At least two items in the film are recognizable from previous Méliès productions: the alchemist's wizard robe was frequently used, including in A Trip to the Moon (1902), while the puppet snake that comes out of the fire had previously appeared in Rip's Dream (1905). Special effects for the film were created using stage machinery, pyrotechnics, substitution splices, and superimpositions.

==Versions==
Méliès's pre-1903 films, especially the popular A Trip to the Moon, were frequently pirated by American producers such as Siegmund Lubin. In order to combat the piracy, Méliès opened an American branch of his Star Film Company and began producing two negatives of each film he made: one for domestic markets, and one for foreign release. To produce the two separate negatives, Méliès built a special camera that used two lenses and two reels of film simultaneously.

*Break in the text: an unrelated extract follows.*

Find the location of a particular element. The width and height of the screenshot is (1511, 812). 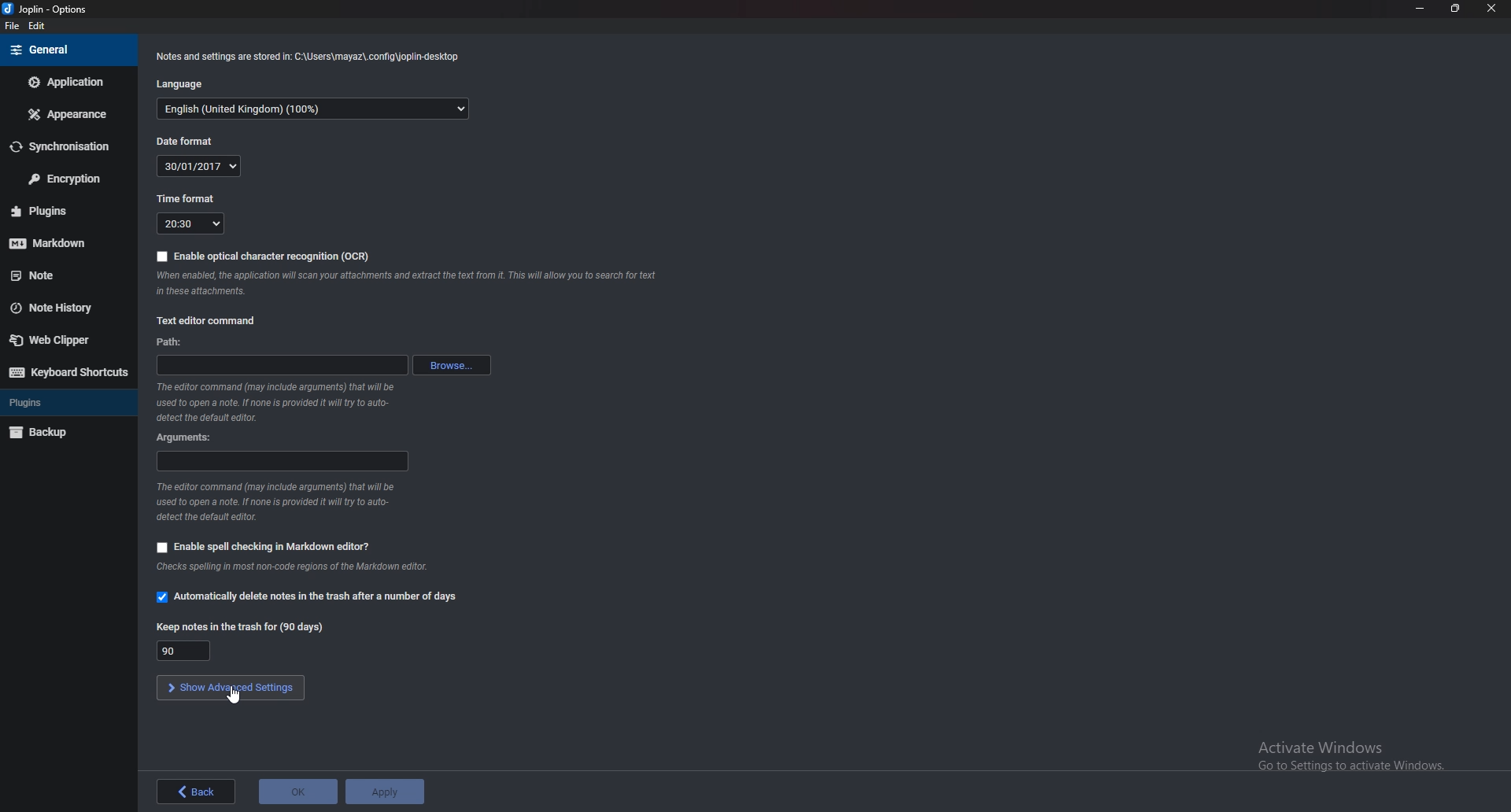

In the 2000s, researchers at the French film company Lobster Films noticed that Méliès's two-lens system was in effect an unintentional, but fully functional, stereo film camera, and therefore that 3D versions of Méliès films could be made simply by combining the domestic and foreign prints of the film. Serge Bromberg, the founder of Lobster Films, presented 3D versions of The Mysterious Retort and two 1903 Méliès films, The Infernal Cauldron and The Oracle of Delphi, at a September 2011 presentation at the Academy of Motion Picture Arts and Sciences. A similar screening by Bromberg, without The Mysterious Retort but including the other two films, had occurred at a January 2010 presentation at the Cinémathèque Française. According to the film critic Kristin Thompson, "the effect of 3D was delightful … the films as synchronized by Lobster looked exactly as if Méliès had designed them for 3D."

One of the surviving prints of the film, held at the Cinémathèque française, is a stencil-colored version. It is unknown whether Méliès authorized the coloring, as the stencil process is highly unusual in his oeuvre; normally, his films were colored using an entirely freehand method supervised by the colorist Elisabeth Thuillier.